Chris Ridd wrote:
> On 14 Jul 2008, at 16:11, Shawn Walker wrote:
> 
>> 2008/7/14 Chris Ridd <[EMAIL PROTECTED]>:
>>> On 14 Jul 2008, at 08:09, Chris Ridd wrote:
>>>
>>>> On 14 Jul 2008, at 07:46, Shawn Walker wrote:
>>>>
>>>>> As far as I know, the RSS/Atom format doesn't work like that. See
>>>>> section 6.3:
>>>>> http://tools.ietf.org/html/rfc4287
>>>> Not even using XML namespaces? I'm sure I've seen feeds containing
>>>> Dublin Core metadata using that technique.
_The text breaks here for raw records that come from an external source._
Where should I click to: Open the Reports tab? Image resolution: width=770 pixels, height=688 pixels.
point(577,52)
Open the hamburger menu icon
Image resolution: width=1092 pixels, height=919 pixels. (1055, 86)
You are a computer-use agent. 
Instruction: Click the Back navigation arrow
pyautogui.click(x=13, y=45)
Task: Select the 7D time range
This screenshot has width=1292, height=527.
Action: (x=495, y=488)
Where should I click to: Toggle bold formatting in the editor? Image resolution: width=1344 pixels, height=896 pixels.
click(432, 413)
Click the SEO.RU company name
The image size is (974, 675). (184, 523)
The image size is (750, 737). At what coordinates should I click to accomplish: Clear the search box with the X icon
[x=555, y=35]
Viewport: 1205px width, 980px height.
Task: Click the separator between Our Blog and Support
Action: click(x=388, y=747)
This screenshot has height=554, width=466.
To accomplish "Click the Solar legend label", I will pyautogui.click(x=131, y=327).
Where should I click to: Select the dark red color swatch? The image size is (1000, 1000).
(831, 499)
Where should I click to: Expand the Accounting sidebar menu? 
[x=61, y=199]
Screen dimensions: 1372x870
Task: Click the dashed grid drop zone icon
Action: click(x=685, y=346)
I'll dig out some  
>>>> examples
>>>> later if you can't find any.
>>> All the feeds I've been looking through use RSS, darn it, but my
>>> reading of 6.3 of RFC 4287 is that "foreign markup" is explicitly
>>> permitted and processors are required not to break when they see it.
>> Yes, but if you read section 6.3 of the rfc, it also says that they
>> may not change their behaviour if they see it.
> 
> I'm pretty sure that text just means don't break if there are bits you  
> don't know about. How else would Atom extensions like the ones in RFCs  
> 4685 and 5005 work?

I know. It's almost like the border-box model problem with the CSS spec 
all over again :-)

The spec seems to indicate that clients shouldn't change their behaviour 
based on the presence of foreign markup.

What that means is open to a variety of interpretations.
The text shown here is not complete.